Every line below that holds the string "computer" must be copied.

*** Dataset excerpts Section Begins ***

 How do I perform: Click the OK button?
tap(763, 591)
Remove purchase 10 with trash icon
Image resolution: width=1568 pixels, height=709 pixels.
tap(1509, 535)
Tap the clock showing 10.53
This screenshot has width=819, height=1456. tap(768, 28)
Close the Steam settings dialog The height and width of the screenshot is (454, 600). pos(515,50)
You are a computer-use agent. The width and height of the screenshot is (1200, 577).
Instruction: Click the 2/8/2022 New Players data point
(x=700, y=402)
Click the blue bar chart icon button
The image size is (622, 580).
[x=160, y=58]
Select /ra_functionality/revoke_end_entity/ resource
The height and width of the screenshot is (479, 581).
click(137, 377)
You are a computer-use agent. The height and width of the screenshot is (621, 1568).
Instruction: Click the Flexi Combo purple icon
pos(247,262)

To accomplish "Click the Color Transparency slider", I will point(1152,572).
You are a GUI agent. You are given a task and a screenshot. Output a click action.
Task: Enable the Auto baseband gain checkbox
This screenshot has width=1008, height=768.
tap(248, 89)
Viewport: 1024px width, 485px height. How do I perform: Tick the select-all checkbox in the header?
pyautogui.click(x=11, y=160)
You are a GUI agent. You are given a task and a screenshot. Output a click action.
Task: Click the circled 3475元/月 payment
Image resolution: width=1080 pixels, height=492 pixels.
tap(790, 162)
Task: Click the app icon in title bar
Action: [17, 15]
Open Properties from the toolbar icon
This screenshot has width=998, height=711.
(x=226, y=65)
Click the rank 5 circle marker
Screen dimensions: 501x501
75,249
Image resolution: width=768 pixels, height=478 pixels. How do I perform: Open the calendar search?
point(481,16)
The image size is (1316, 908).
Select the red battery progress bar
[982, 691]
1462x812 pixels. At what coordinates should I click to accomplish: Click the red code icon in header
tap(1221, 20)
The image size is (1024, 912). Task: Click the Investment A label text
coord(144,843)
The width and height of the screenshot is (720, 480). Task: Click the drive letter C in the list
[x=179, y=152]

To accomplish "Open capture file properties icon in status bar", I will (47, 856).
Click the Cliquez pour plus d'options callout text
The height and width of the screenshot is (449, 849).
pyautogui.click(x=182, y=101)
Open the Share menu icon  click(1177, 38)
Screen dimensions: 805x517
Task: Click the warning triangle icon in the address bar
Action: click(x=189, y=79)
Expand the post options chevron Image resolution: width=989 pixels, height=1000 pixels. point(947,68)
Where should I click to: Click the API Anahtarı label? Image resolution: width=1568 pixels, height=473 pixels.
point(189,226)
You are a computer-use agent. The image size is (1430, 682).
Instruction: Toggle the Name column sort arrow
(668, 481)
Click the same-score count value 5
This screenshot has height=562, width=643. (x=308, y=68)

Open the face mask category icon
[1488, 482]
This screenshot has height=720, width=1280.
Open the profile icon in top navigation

*** Dataset excerpts Section Ends ***

Result of the task:
You are a computer-use agent. The width and height of the screenshot is (1200, 577).
You are a computer-use agent. The height and width of the screenshot is (621, 1568).
You are a computer-use agent. The image size is (1430, 682).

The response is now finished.